Zweiter bekannter Angriff auf BITMARCK in 2023

Die Attraktivität der BITMARCK als Angriffsziel für Cyberkriminelle bestätigt sich im laufenden Jahr bereits das zweite Mal. Bei einem Einbruch in die Systeme des Krankenkassen-Dienstleisters gelang es Kriminellen nach einem Bericht von heise online (vgl. "Links zum Thema") im Januar 2023, sensible Daten von rund 300.000 Online-Kunden verschiedener Krankenkassen abzuziehen und in einem Untergrund-Forum des Darknets zum Kauf anzubieten. Laut BITMARCK stammten diese Daten von einem Collaborationserver. Die Kernsysteme - sprich die Systeme, in denen Gesundheitsdaten verarbeitet werden - seien nicht betroffen gewesen, ebenso wenig Elemente der Telematik-Infrastruktur. "Die Größe der ausschließlich durch einen Einzeluser lesend zugegriffenen Datenmenge liegt bei zirka 350 MB, welche im Umfang aber aufgrund von Dubletten weiter nach unten korrigiert werden muss", hieß es in einer auf heise.de veröffentlichen Stellungnahme der BITMARCK.

Über die BITMARCK
Als Managed Service Provider im IT-Markt der gesetzlichen Krankenversicherung (GKV) betreibt die BITMARCK die Digitalisierung in der Branche und bei seinen Kunden mit eigenen Produkten, Lösungen und Services. Grundlage hierfür ist der GKV-Softwarestandard BITMARCK_21c|ng, der bei den angeschlossenen Krankenkassen im Einsatz ist. Kunden der Unternehmensgruppe sind die Betriebs- und Innungskrankenkassen sowie die DAK-Gesundheit und weitere Ersatzkassen. Über 30.000 Mitarbeiter und rund 25 Millionen Versicherte in der GKV partizipieren von den IT-Dienstleistungen von BITMARCK, mehr als 80 Prozent der deutschen gesetzlichen Krankenkassen sind Kunden der Unternehmensgruppe. Mit rund 1.600 Mitarbeitern erzielt BITMARCK einen Jahresumsatz von 350 Millionen Euro. (Quelle: BITMARCK, bitmarck.de)

#### ZU BEARBEITENDE AUFGABEN
1 – Kopieren Sie aus dem Text über den Angriff auf BITMARCK unverändert den Abschnitt, der bei den Worten „Über die BITMARCK“ einsetzt und nach den Worten „(Quelle: BITMARCK, bitmarck.de)“ aufhört.
2 – Knüpfen Sie an das Ende des Textes über den Angriff auf BITMARCK an und schreiben Sie ihn weiter.
Die anschließende Auflistung ist eigenständiges Material und gehört nicht zum Text über den Angriff auf BITMARCK.

#### DATENBLOCK
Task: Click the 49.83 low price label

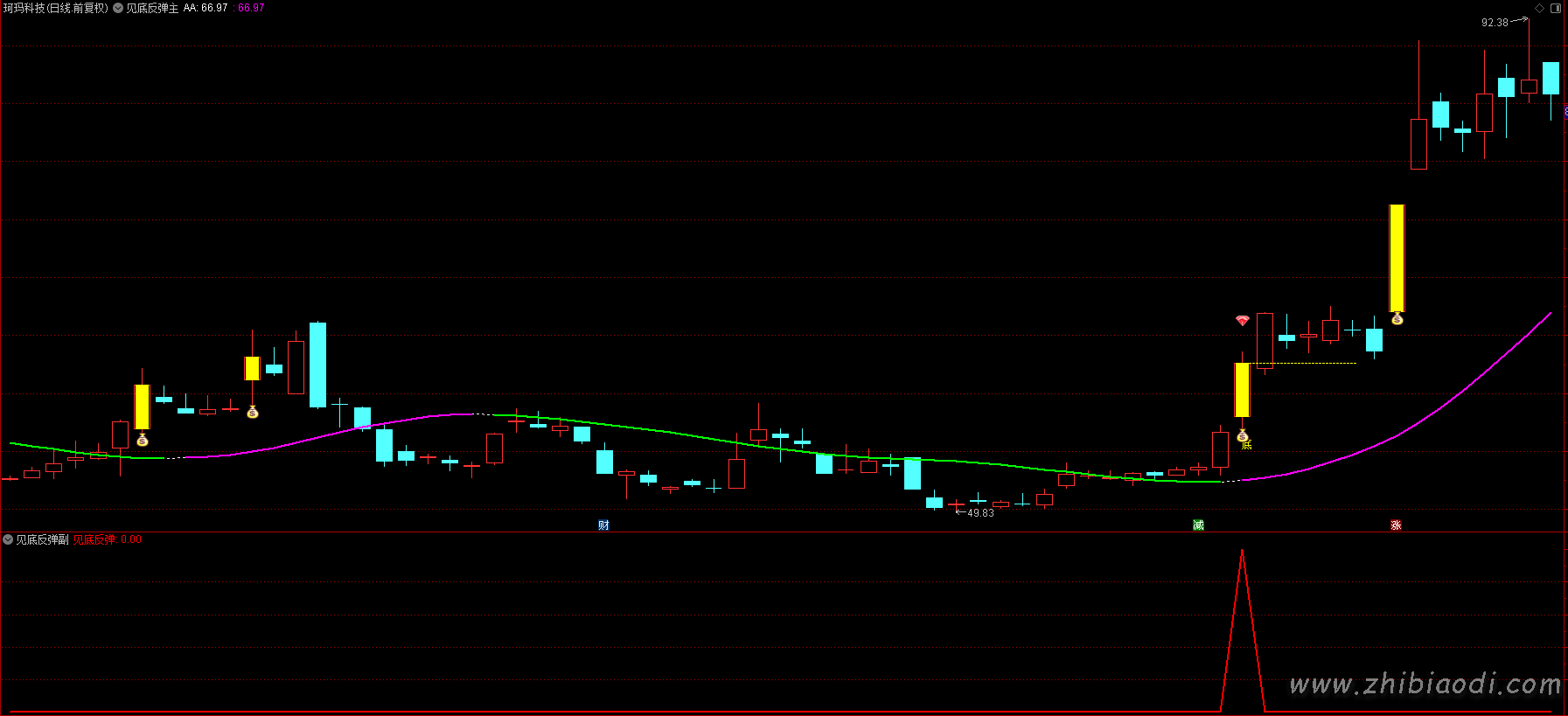Action: click(980, 513)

#### ERGEBNISSE JE AUFGABE
1 –
Über die BITMARCK
Als Managed Service Provider im IT-Markt der gesetzlichen Krankenversicherung (GKV) betreibt die BITMARCK die Digitalisierung in der Branche und bei seinen Kunden mit eigenen Produkten, Lösungen und Services. Grundlage hierfür ist der GKV-Softwarestandard BITMARCK_21c|ng, der bei den angeschlossenen Krankenkassen im Einsatz ist. Kunden der Unternehmensgruppe sind die Betriebs- und Innungskrankenkassen sowie die DAK-Gesundheit und weitere Ersatzkassen. Über 30.000 Mitarbeiter und rund 25 Millionen Versicherte in der GKV partizipieren von den IT-Dienstleistungen von BITMARCK, mehr als 80 Prozent der deutschen gesetzlichen Krankenkassen sind Kunden der Unternehmensgruppe. Mit rund 1.600 Mitarbeitern erzielt BITMARCK einen Jahresumsatz von 350 Millionen Euro. (Quelle: BITMARCK, bitmarck.de)

2 –
Cyber-Attacken in Deutschland nehmen weiter zu

Nach der "Cyberattack Statistic" der Check Point Research (CPR) für das 1. Quartal 2023 steigt die Zahl der Cyber-Angriffe bei Unternehmen weltweit seit Jahren an. Für Deutschland meldet das CPR 894 wöchentliche Angriffe pro Organisation, was einem Anstieg von zwei Prozent im Vorjahresvergleich entspricht. Im Nachbarland Österreich bleibt die Zahl mit 1.044 wöchentlichen Angriffen auf Vorjahresniveau. Die Schweiz erlebt dagegen einen Anstieg von 18 Prozent auf 914 wöchentliche Angriffe pro Organisation. Global stiegen die wöchentlichen Angriffe um sieben Prozent, wobei jede Organisation durchschnittlich 1.248 Angriffe pro Woche erlebte.

© CPR
Häufigkeit der Cyberangriffe nach Sektoren
Nach den Sektoren "Bildung & Forschung" mit durchschnittlich 2.507 Angriffen pro Organisation und Woche sowie "Regierung & Militär" mit durchschnittlich 1.725 Angriffen pro Woche liegt der Gesundheitssektor mit durchschnittlich 1.684 Angriffen pro Woche (+22 Prozent zum Vorjahresquartal) laut CPR auf Platz drei. Dabei würden ausgeklügelte Kampagnen von Hackern beobachtet, die Wege gefunden hätten, um legitime Tools für böswillige Zwecke zu nutzen. Zu den jüngsten Beispielen gehöre die Verwendung von ChatGPT zur Code-Generierung, womit auch weniger erfahrene Hacker mühelos Attacken starten könnten.

CPR ist die Forschungsabteilung von Check Point® Software Technologies Ltd., einem weltweit führenden Anbieter von Cyber-Sicherheitslösungen.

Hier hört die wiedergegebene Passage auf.